**Data items**
═══

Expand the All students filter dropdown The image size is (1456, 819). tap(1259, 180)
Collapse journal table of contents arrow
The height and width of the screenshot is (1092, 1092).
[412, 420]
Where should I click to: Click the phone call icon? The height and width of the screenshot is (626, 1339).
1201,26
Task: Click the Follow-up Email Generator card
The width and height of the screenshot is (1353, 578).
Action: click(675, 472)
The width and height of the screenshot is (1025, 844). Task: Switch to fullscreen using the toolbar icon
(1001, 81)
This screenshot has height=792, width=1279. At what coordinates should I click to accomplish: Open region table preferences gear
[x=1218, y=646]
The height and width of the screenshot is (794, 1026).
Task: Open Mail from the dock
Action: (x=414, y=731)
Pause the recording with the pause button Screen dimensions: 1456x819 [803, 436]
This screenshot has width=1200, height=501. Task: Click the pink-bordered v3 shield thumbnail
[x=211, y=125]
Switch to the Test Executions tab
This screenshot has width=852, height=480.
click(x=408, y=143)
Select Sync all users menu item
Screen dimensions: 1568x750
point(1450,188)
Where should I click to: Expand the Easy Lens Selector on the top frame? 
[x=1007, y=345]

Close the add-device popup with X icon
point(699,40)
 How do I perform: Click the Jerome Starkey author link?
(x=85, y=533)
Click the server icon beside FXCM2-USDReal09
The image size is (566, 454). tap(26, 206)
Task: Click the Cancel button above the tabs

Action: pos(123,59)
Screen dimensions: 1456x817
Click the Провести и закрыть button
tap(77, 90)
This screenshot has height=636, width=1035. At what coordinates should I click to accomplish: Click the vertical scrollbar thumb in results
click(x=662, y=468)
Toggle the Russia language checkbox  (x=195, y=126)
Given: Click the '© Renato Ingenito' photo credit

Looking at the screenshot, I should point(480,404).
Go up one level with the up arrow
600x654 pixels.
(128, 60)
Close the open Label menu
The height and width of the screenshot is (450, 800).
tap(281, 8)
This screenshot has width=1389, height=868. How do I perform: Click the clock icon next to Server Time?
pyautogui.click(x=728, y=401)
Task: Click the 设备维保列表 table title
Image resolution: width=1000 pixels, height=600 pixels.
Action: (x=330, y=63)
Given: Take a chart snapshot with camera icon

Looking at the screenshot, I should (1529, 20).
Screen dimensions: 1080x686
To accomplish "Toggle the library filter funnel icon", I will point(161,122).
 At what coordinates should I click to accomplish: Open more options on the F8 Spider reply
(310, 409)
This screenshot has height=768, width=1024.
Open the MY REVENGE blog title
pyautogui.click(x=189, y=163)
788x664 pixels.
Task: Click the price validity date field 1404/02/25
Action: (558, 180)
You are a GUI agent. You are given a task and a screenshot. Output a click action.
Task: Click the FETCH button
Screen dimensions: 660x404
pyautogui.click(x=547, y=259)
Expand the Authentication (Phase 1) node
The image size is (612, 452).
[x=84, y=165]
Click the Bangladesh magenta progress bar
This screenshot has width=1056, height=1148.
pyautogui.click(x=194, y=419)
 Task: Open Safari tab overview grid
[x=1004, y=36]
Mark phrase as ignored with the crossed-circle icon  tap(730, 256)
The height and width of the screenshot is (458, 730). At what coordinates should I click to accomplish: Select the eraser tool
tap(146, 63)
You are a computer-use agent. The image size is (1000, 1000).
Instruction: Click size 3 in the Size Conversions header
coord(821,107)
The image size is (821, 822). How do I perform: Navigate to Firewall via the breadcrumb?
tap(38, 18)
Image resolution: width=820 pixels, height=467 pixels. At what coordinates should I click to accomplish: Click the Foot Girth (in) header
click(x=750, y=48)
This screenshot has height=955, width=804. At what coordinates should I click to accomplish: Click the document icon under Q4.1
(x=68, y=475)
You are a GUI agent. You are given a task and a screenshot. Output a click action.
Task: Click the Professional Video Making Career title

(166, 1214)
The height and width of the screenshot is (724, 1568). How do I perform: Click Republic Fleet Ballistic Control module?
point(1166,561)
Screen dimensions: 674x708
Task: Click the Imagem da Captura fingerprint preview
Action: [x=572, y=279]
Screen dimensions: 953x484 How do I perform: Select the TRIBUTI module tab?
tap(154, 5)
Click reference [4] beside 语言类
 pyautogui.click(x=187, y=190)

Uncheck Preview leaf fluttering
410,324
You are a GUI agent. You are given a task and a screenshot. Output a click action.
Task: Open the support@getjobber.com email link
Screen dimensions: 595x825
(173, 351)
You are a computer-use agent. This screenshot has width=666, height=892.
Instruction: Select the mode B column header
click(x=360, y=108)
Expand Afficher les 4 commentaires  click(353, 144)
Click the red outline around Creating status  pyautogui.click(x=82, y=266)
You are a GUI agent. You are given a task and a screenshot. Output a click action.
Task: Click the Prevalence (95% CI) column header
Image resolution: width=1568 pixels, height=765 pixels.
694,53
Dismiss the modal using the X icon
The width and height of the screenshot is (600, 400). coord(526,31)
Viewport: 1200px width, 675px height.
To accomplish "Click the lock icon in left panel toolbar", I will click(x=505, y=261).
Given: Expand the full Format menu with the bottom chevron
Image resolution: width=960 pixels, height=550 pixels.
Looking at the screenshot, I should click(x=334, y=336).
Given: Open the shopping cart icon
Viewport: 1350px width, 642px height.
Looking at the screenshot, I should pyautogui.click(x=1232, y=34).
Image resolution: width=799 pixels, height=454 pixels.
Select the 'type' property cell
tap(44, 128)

═══

**Task**
Each line in the entries above that includes the string "will" should be extracted.

**Solution**
To accomplish "Toggle the library filter funnel icon", I will point(161,122).
To accomplish "Click the lock icon in left panel toolbar", I will click(x=505, y=261).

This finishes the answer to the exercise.